On a clear, gum-soft polymer chip, a miniature lung springs into action—expanding, flowing with movement, and, for the first time, defending itself like a real living organ.
For Ankur Singh, who directs the Center for Immunoengineering at Georgia Tech, watching immune cells move through the chip was a stunning sight.
Singh led the project alongside his longtime collaborator, Krishnendu “Krish” Roy—formerly a professor emeritus at Georgia Tech and now director of the School of Engineering and a Distinguished Professor at Vanderbilt University.
A Breakthrough Immune-Integrated Lung-on-a-Chip Model
Lung-on-a-chip devices give scientists a close look at how organs function. Each is about the size of a postage stamp, patterned with microscopic channels and lined with living human cells. Roy and Singh’s breakthrough was adding a functioning immune system, making the chip a realistic model of lung defense.
With this advance, researchers can watch the lung’s defenses in action, see how inflammation develops, and observe the earliest steps of healing.
For millions with respiratory conditions, simple tasks like climbing stairs, carrying groceries, or even laughing can be exhausting. For decades, clinicians and researchers have sought to truly understand what happens inside vulnerable lungs.

For Singh—a faculty member in the George W. Woodruff School of Mechanical Engineering professor with bioengineering ties—Singh is personally driven, having lost an uncle to an infection worsened by cancer.

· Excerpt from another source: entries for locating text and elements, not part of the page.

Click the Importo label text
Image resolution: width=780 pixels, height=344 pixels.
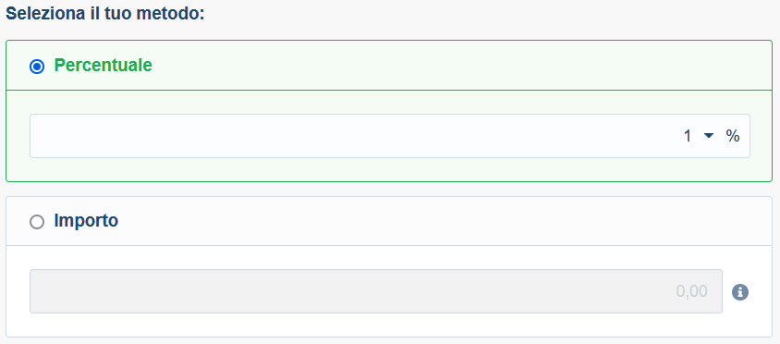click(x=86, y=220)
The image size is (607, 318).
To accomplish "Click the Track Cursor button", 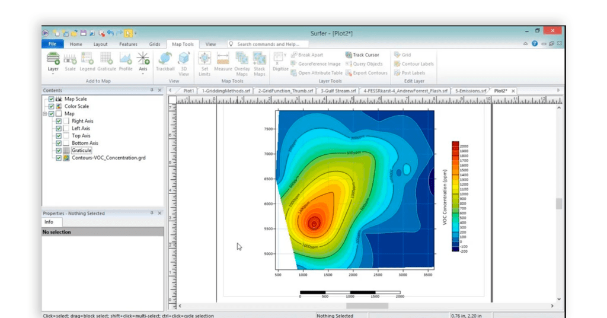I will (x=362, y=55).
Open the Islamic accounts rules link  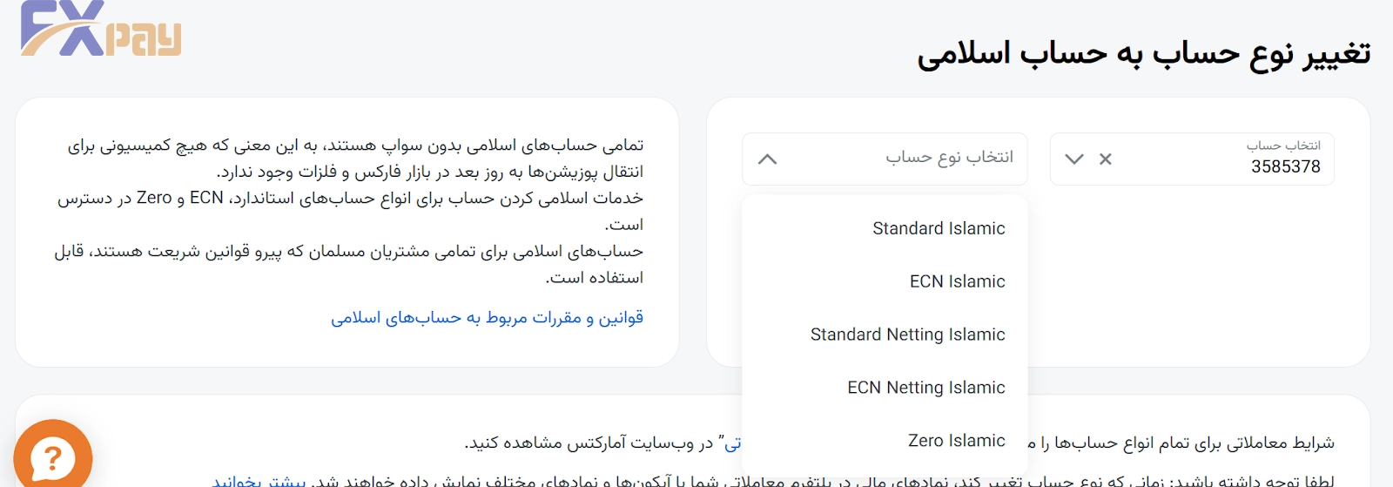487,318

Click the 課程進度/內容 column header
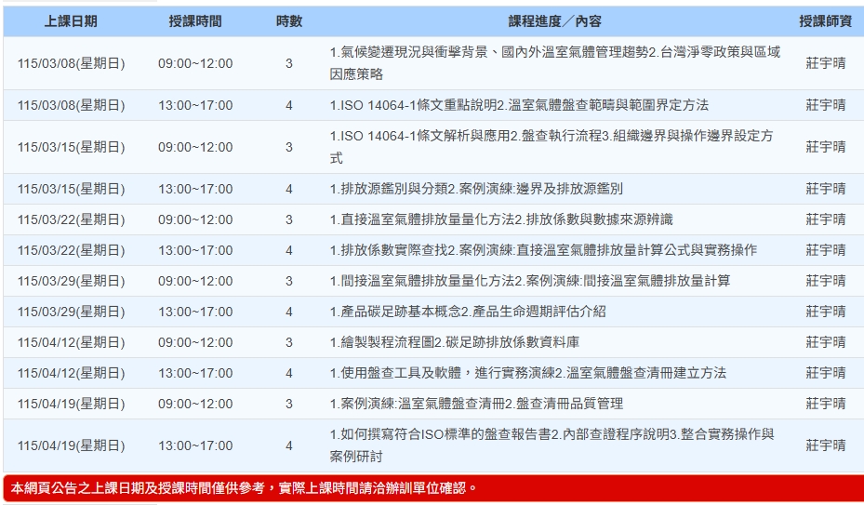(x=554, y=21)

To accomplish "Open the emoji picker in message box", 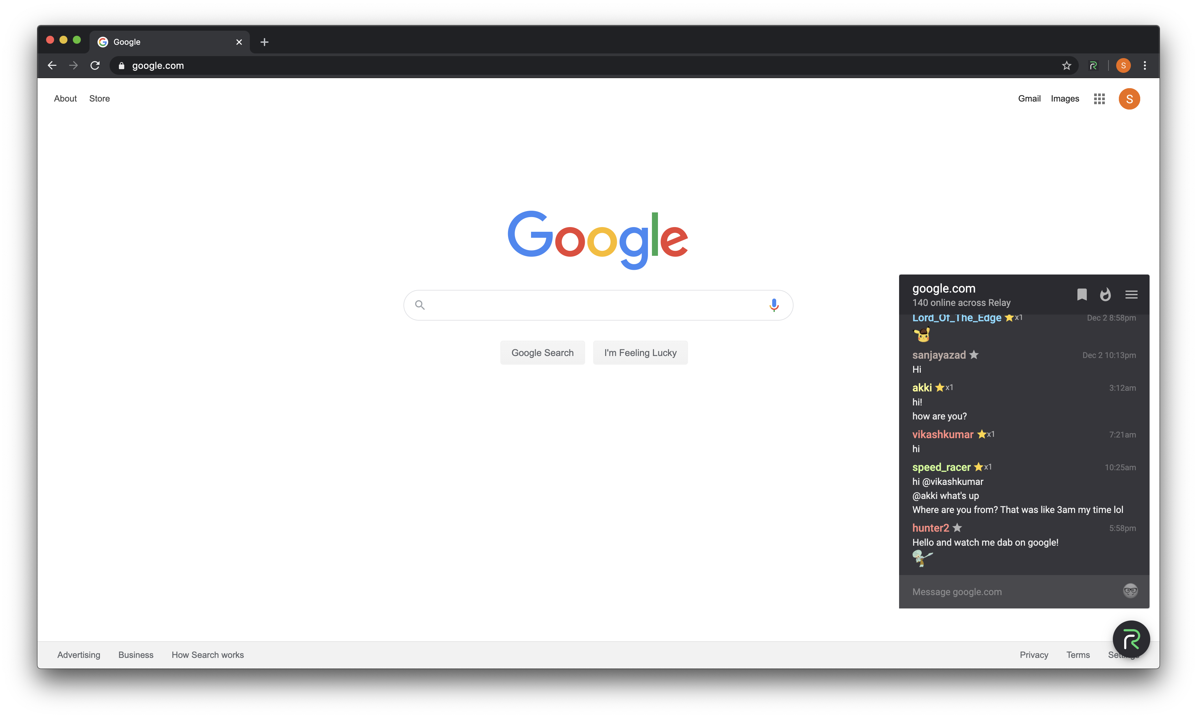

That experience helped drive the team to reimagine what a lung-on-a-chip could do, opening the door to major breakthroughs.

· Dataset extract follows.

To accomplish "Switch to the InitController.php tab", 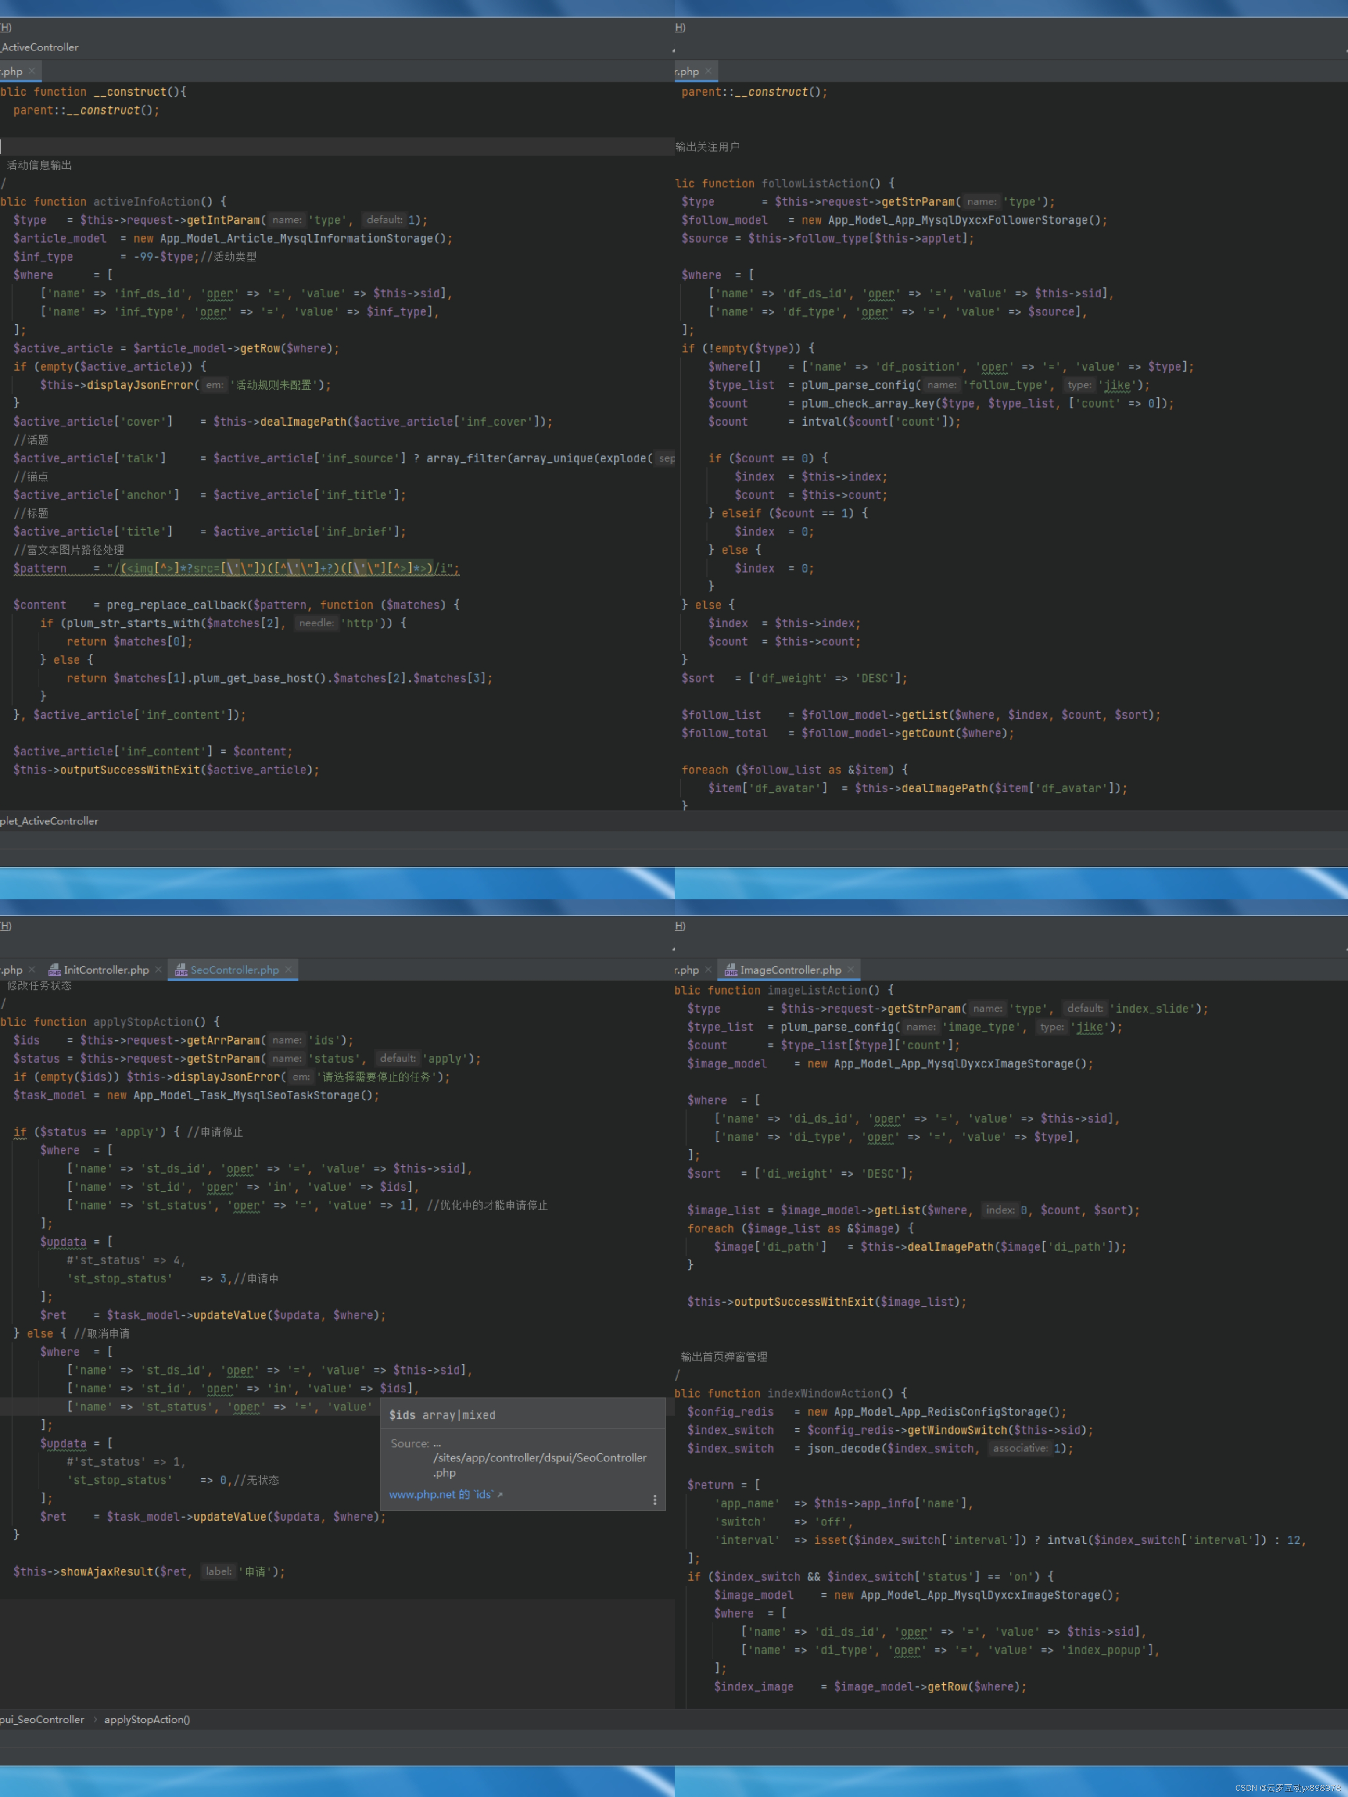I will point(106,969).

Witnessing Immune Cells in Action for the First Time
The pivotal moment arrived when Roy and Singh’s group witnessed something never seen before on a chip: blood and immune cells flowing through vessel-like channels and acting just as they would in a real lung.

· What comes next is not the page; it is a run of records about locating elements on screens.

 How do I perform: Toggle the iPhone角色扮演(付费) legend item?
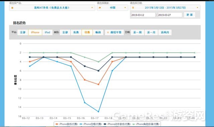pos(146,124)
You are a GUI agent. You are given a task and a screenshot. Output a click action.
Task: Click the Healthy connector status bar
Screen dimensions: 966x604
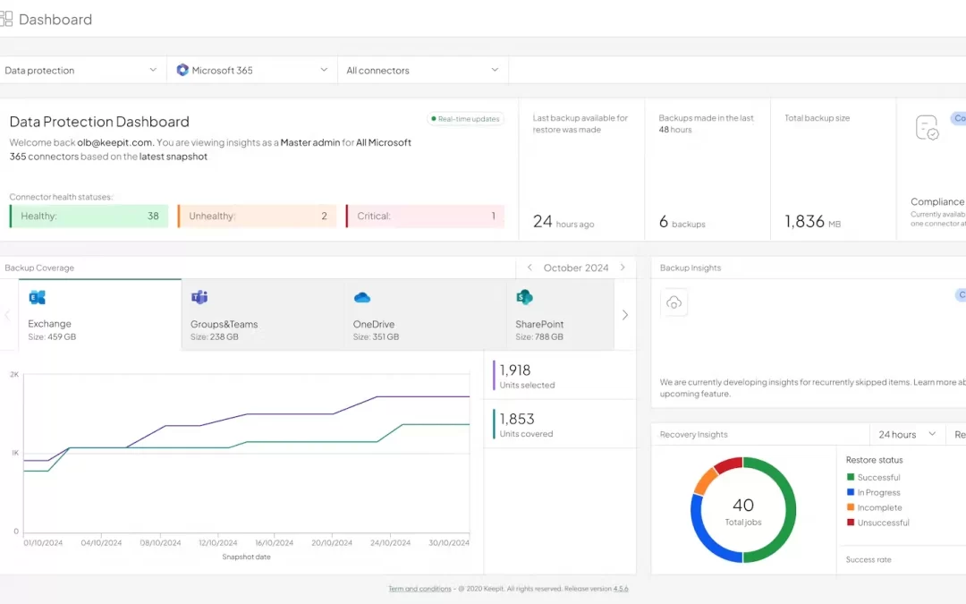[89, 216]
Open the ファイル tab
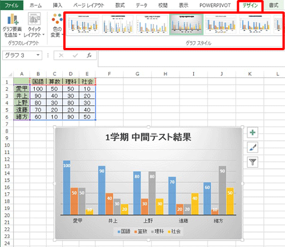285x247 pixels. 11,5
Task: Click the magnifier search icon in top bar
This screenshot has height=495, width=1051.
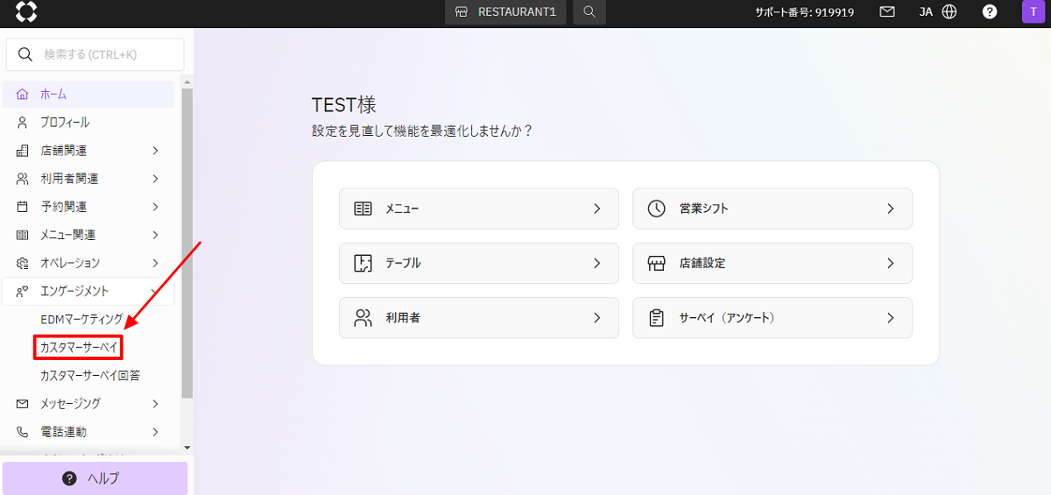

Scientists long struggled to add a working immune system to organ-on-a-chip devices, as immune cells often died or failed to interact with tissues. The team overcame this by engineering a chip environment where the cells could survive and mount a coordinated defense.
Simulating Realistic Immune Responses to Influenza
The ultimate validation came when they introduced a severe influenza infection. The chip’s lung triggered an immune response mirroring patient reactions, with cells rushing in, inflammation spreading, and defenses activating.
What started with influenza could soon apply to many other conditions—asthma, cystic fibrosis, lung cancer, and tuberculosis. Scientists are also exploring ways to incorporate immune organs, revealing how the lung collaborates with the body’s broader defense network.
Ultimately, the goal is personalized medicine: creating chips from a patient’s own cells to forecast which treatment will work best. While clinical testing and regulatory approval may still be years away, Singh’s commitment to that vision remains unwavering.